DATA UNDER STUDY:
══════════════════════════════

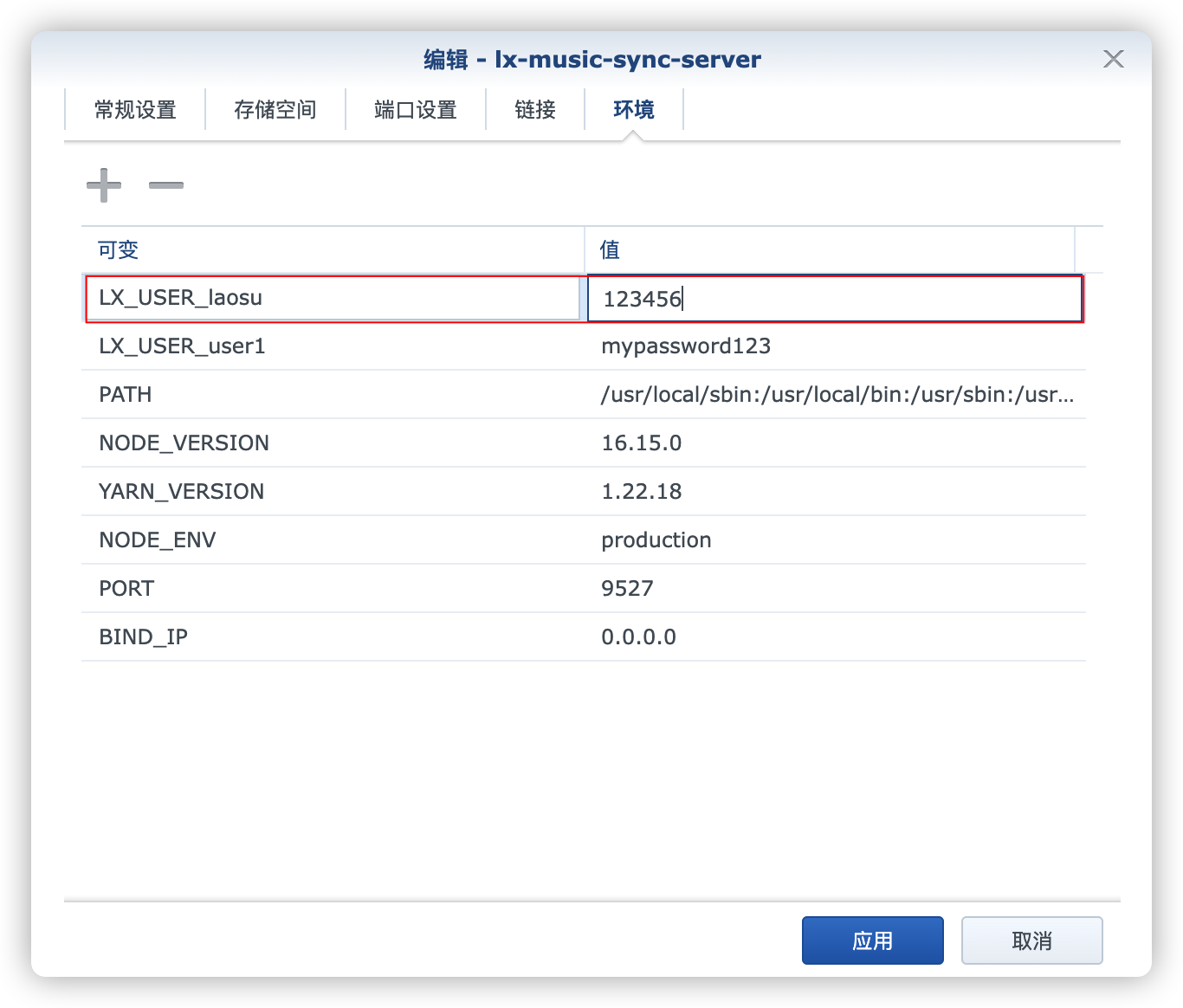Click the minus icon to remove variable

[166, 185]
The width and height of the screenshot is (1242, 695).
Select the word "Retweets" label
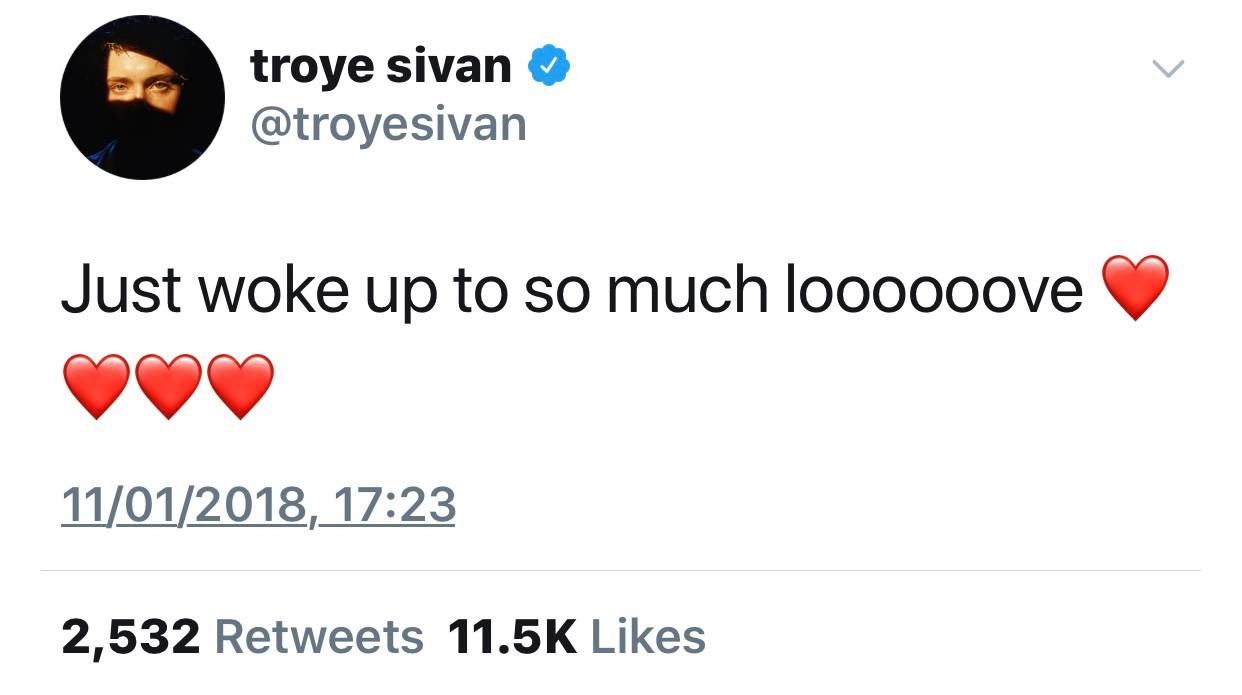point(319,637)
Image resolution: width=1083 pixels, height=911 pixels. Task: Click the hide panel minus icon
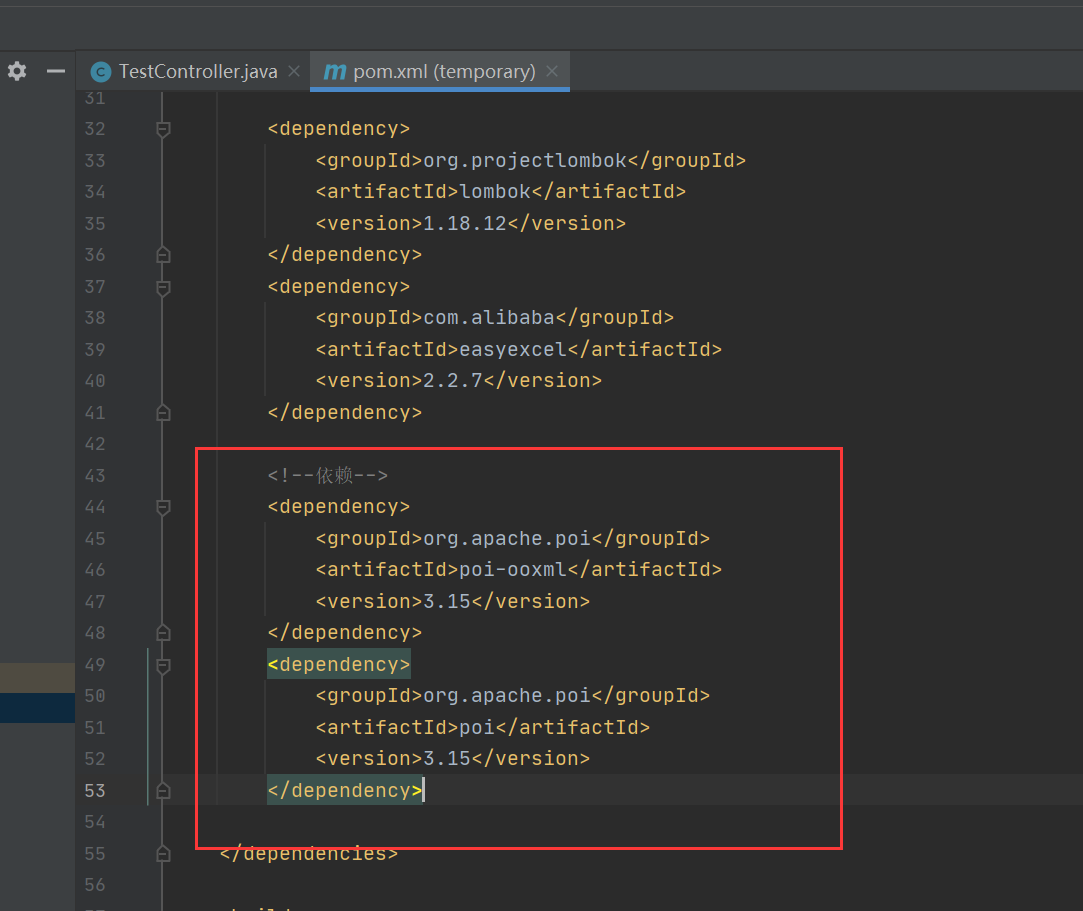point(55,71)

══════════════════════════════

WORK REQUIRED: Restate word for word the lines beginning with the one that contains "Select the word" and ending with the last line of the listing; pictures stay out.

ANSWER SECTION:
Select the word "Retweets" label
point(319,637)
Image resolution: width=1083 pixels, height=911 pixels. Task: Click the hide panel minus icon
point(55,71)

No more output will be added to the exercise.